Le sauvetage de Sernam par Geodis bientôt autorisé ?

La Commission européenne pourrait prendre mercredi une décision favorable à la reprise du transporteur français Sernam par Geodis, ont indiqué mardi des sources européennes à l'AFP.[AFP/Archives]

La Commission européenne pourrait prendre mercredi une décision favorable à la reprise du transporteur français Sernam par Geodis, ont indiqué mardi des sources européennes à l'AFP.

Contactés par l'AFP, Geodis et le ministère des Transports n'ont fait aucun commentaire.

Le groupe français, filiale de la SNCF spécialisée dans le transport et la logistique, propose une reprise partielle des activités de Sernam et d'environ la moitié de ses salariés (826 personnes sur 1.600).

Mais il pose comme condition à sa reprise de ne pas avoir à rembourser à l'Etat français 642 millions d'euros d'aides versées à Sernam avant et au moment de sa privatisation en 2005 et considérées comme illégales par Bruxelles.

Pour cela, il faut que soit prouvée l'absence de continuité économique de Sernam avant et après sa reprise, autrement dit que les activités de Sernam et de Geodis soient jugées suffisamment différentes.
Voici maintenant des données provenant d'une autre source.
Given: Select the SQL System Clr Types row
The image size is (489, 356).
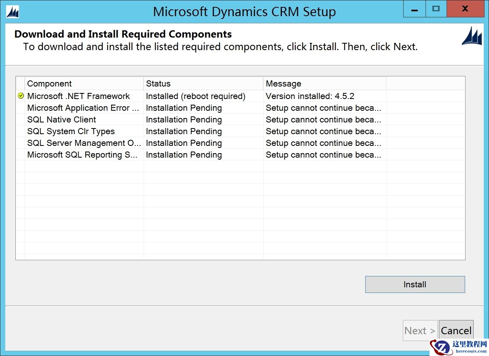Looking at the screenshot, I should 71,131.
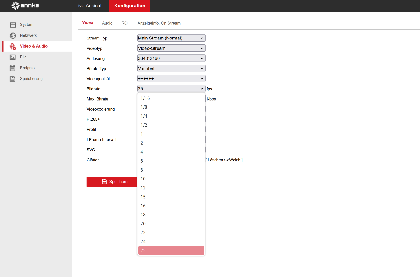
Task: Open the Bitrate Typ dropdown
Action: [x=171, y=69]
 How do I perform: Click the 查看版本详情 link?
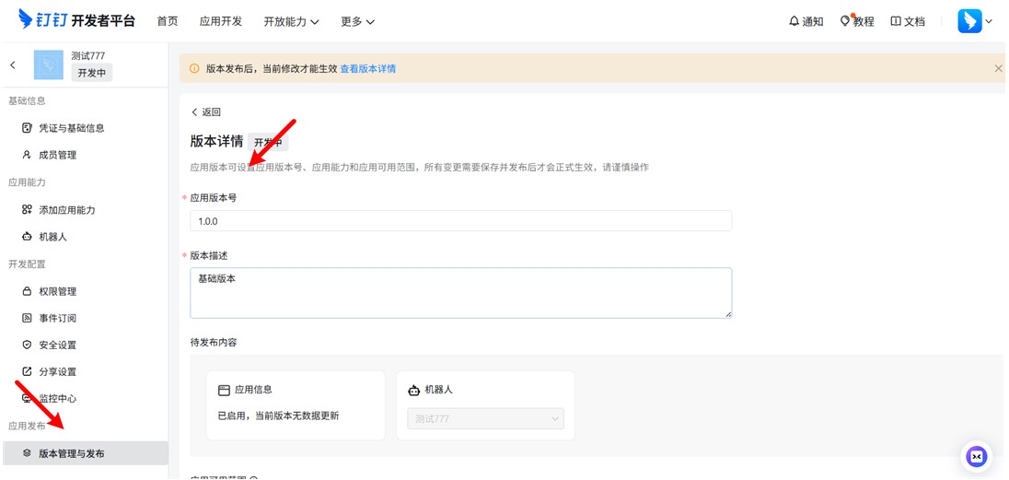tap(367, 68)
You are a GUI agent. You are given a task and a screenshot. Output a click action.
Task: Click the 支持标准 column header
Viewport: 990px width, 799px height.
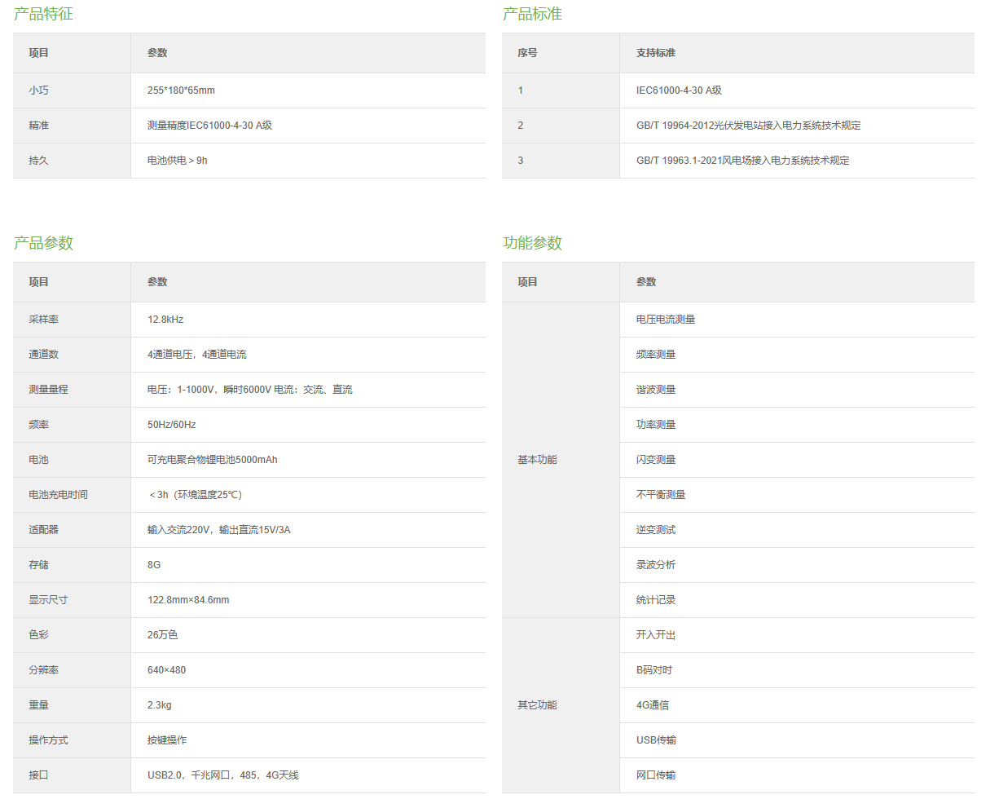tap(656, 53)
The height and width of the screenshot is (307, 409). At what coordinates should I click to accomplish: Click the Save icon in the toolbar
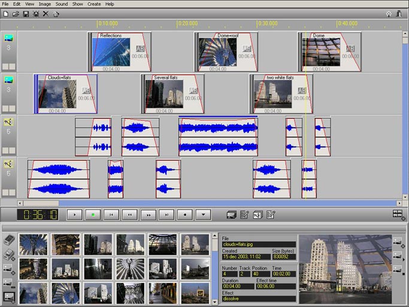(26, 13)
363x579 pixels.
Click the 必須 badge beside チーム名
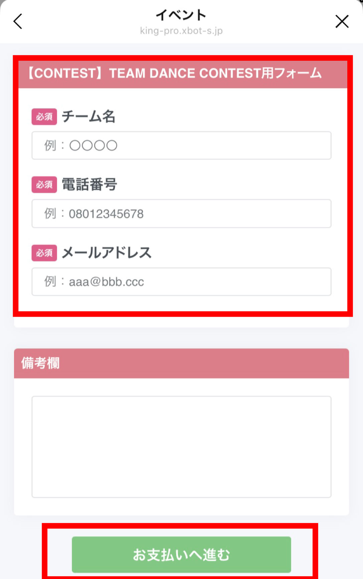[44, 117]
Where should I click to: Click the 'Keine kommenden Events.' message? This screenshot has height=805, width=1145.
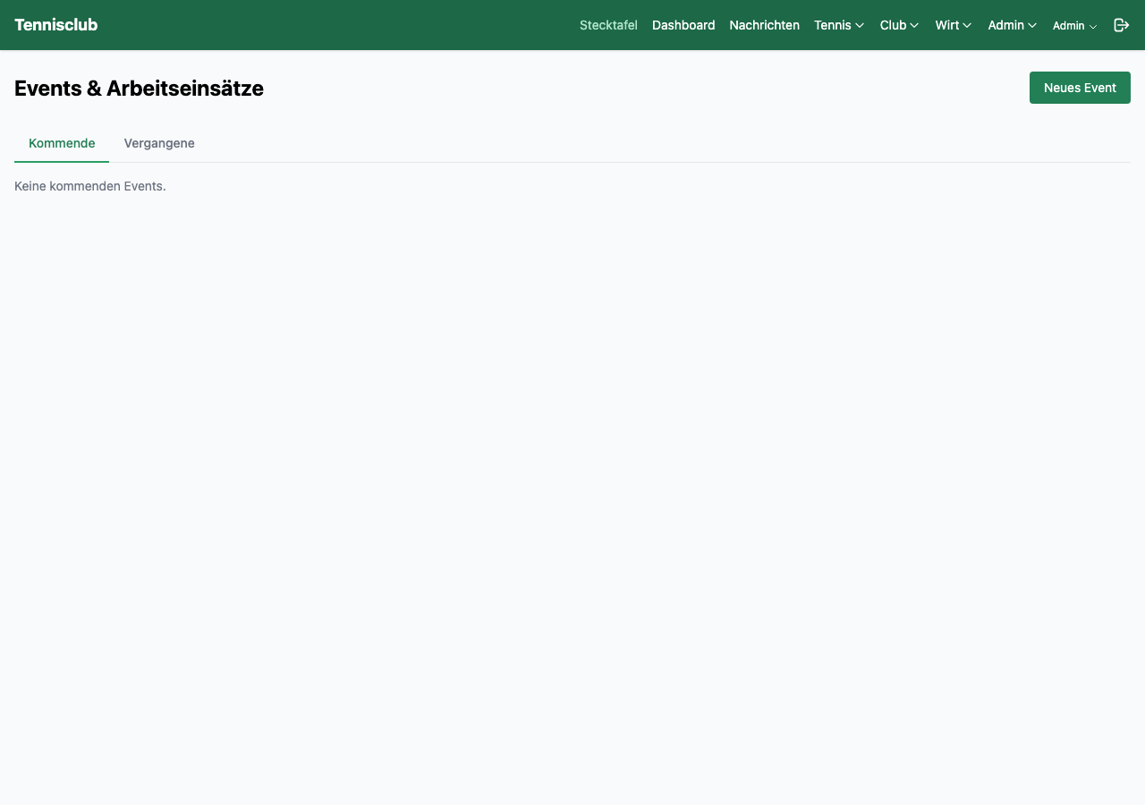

"La Commission va probablement vers une décision qui considérerait que le rachat d'actifs de Sernam ne constitue pas un transfert d'aides, sous réserve du respect de certains critères techniques", a indiqué une source à l'AFP.

Une décision sera annoncée mercredi, selon une autre source européenne interrogée par l'AFP.

"Geodis s'est donné jusqu'au 6 avril au plus tard pour attendre une décision de la Commission européenne et a jusqu'au 4 avril minuit pour peaufiner son offre, conformément aux délais imposés par la loi", avait expliqué mardi dernier à l'AFP le mandataire judiciaire de la Sernam, Christophe Basse.

Le commissaire européen à la Concurrence, Joaquin Almunia, s'appuyant sur la jurisprudence européenne, avait pour sa part expliqué la semaine dernière que pour qu'il n'y ait pas continuité économique, plusieurs critères devaient être respectés, comme la vente d'actifs, une activité "substantiellement différente" de celle de l'entreprise avant son rachat, et une réduction importante de ses capacités.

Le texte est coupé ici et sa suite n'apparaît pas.